EX-2 3 v181650_ex2.htm
Exhibit 2

March 22, 2010

Board of Directors
Bancinsurance Corporation
250 East Broad Street
7th Floor
Columbus, Ohio 43215

Gentlemen:

I am pleased to inform you that an investor group organized and led by me (the “Investor Group”) is interested in acquiring all of the outstanding shares of common stock, without par value (the “Common Stock”), of Bancinsurance Corporation (the “Company”), other than those shares owned by the Investor Group.  The members of the Investor Group beneficially own, in the aggregate, approximately 74.17% of the outstanding shares of Common Stock.  The names of the members of the Investor Group are set forth on Schedule A to this letter.

We intend to effect the proposed transaction by forming an acquisition corporation which will be merged with the Company, pursuant to which the Company’s shareholders (other than the acquisition corporation) will receive $6.00 per share in cash.  We believe the price to be paid in this offer is fair to, and in the best interest of, Company shareholders other than members of the Investor Group.  This offer price represents premiums of approximately 20.0% and 17.9%, respectively, over the closing price and the 20-day volume-weighted average closing price of the Common Stock on March 19, 2010.  Moreover, in light of the limited trading market for the Common Stock and the lack of analyst and institutional investor interest in it, we believe the proposed transaction represents a particularly attractive opportunity for the Company’s public shareholders to receive liquidity for their shares.

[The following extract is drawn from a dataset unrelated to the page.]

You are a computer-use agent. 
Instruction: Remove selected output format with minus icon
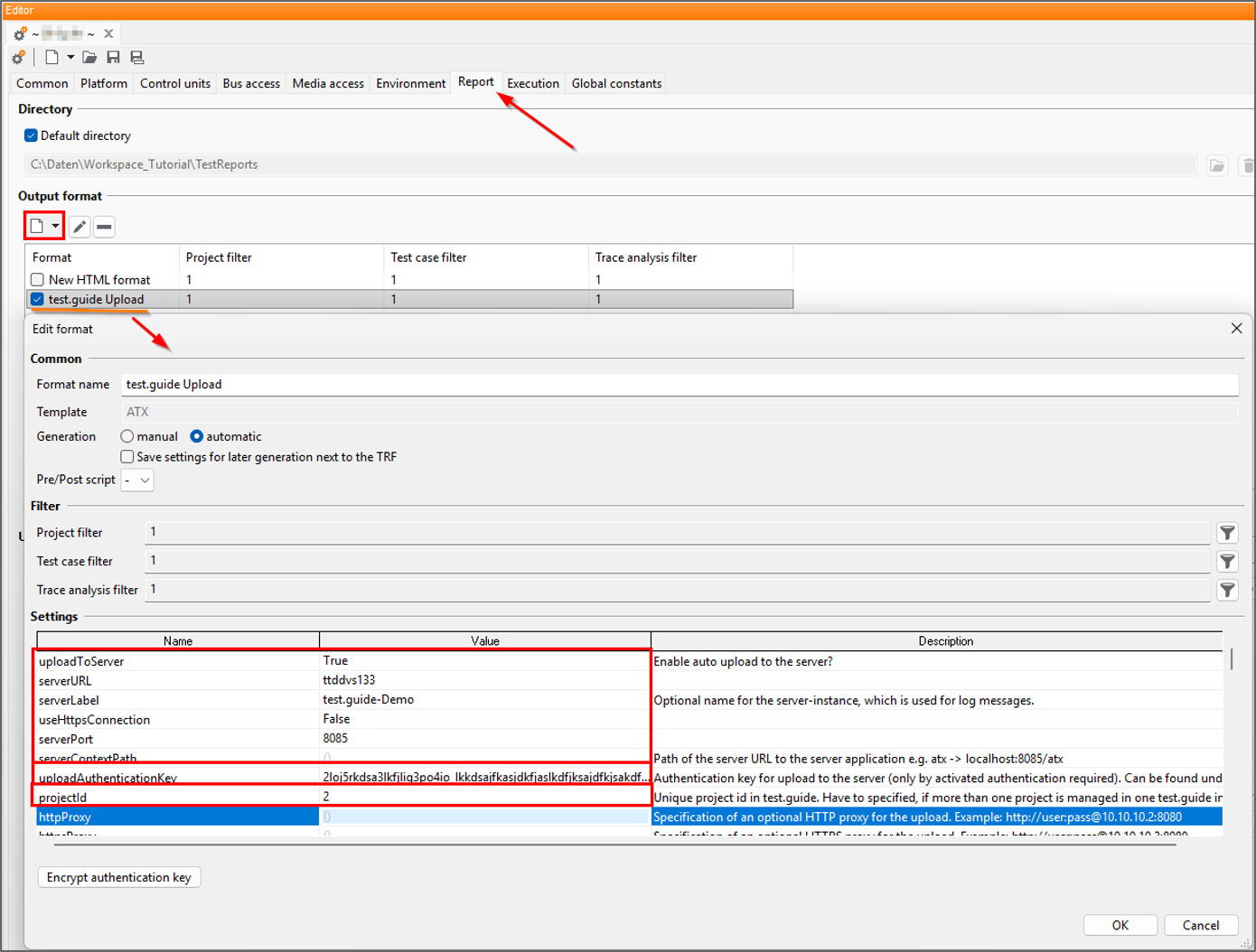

Upon the completion of this transaction no shareholder of the Company (other than members of the acquisition corporation) would have an equity interest in the Company, and the Company’s shares would no longer be registered with the Securities and Exchange Commission.  The Company would no longer be a reporting company and would no longer have any public shareholders.

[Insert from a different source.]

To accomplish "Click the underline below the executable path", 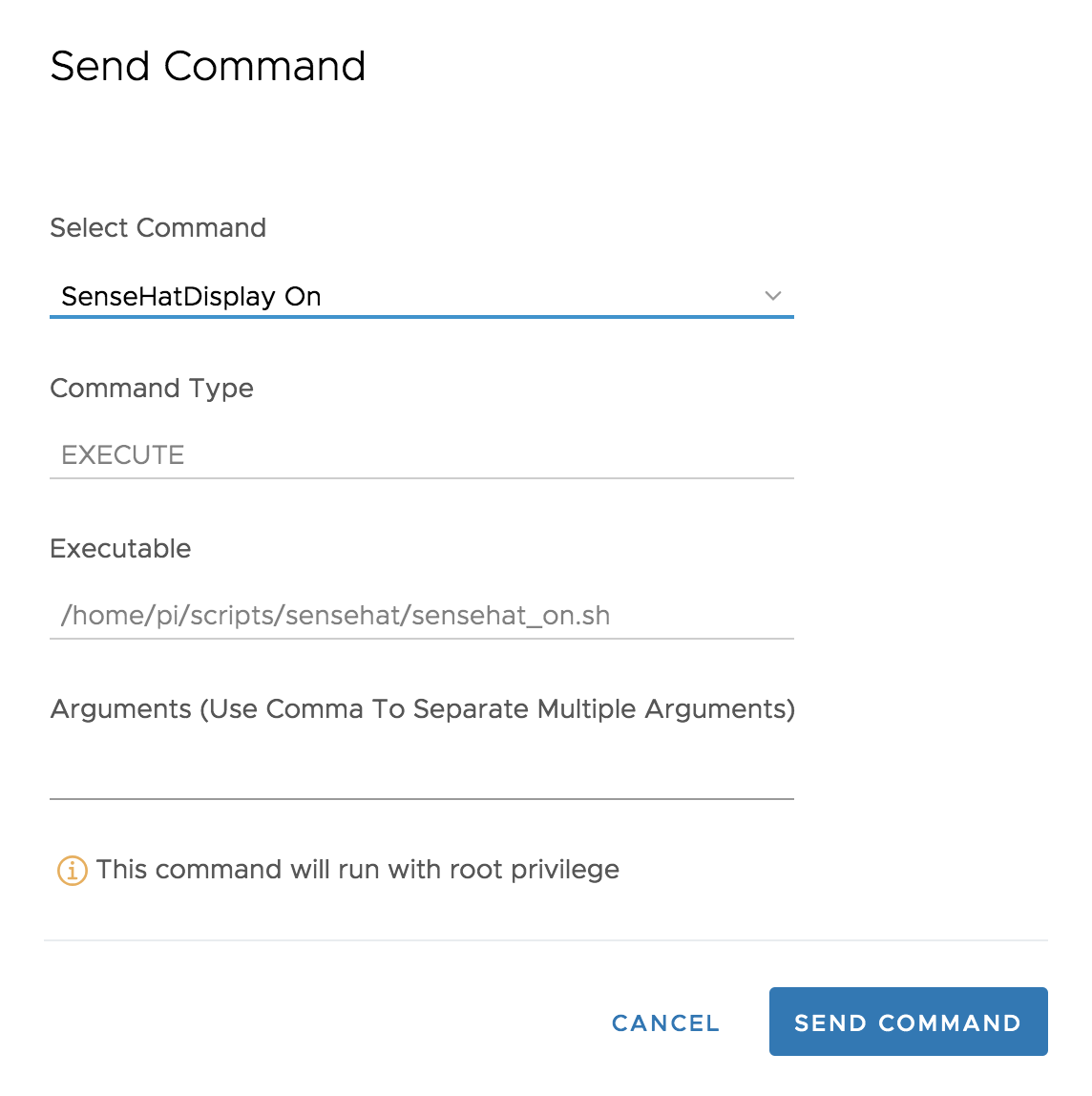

The transaction described in this letter is subject to the following terms and conditions:

1. Negotiation and execution of a mutually acceptable merger agreement with customary representations, warranties, covenants and conditions, including a requirement that the transaction fees and expenses of the Investor Group will be paid by the Company if the transaction is not consummated;

2. Approval of the merger and the merger agreement by a Special Committee of the Board of Directors of the Company (the “Special Committee”) consisting of directors who are not members of the Investor Group and the full Board of Directors and an affirmative recommendation of the merger to the shareholders of the Company by the Special Committee;

 
 

 

3. Receipt of all necessary government regulatory and third-party contractual approvals for the merger, including (if and to the extent necessary) review and approval by the Ohio Superintendent of Insurance and other state insurance regulatory authorities;

4. Completion by the Investor Group of satisfactory due diligence;

5. Approval of the transaction by such majority of the Company’s shareholders as may be necessary or advisable under applicable law and the Company’s constitutional documents; and

6. The absence of a material adverse change with respect to the Company.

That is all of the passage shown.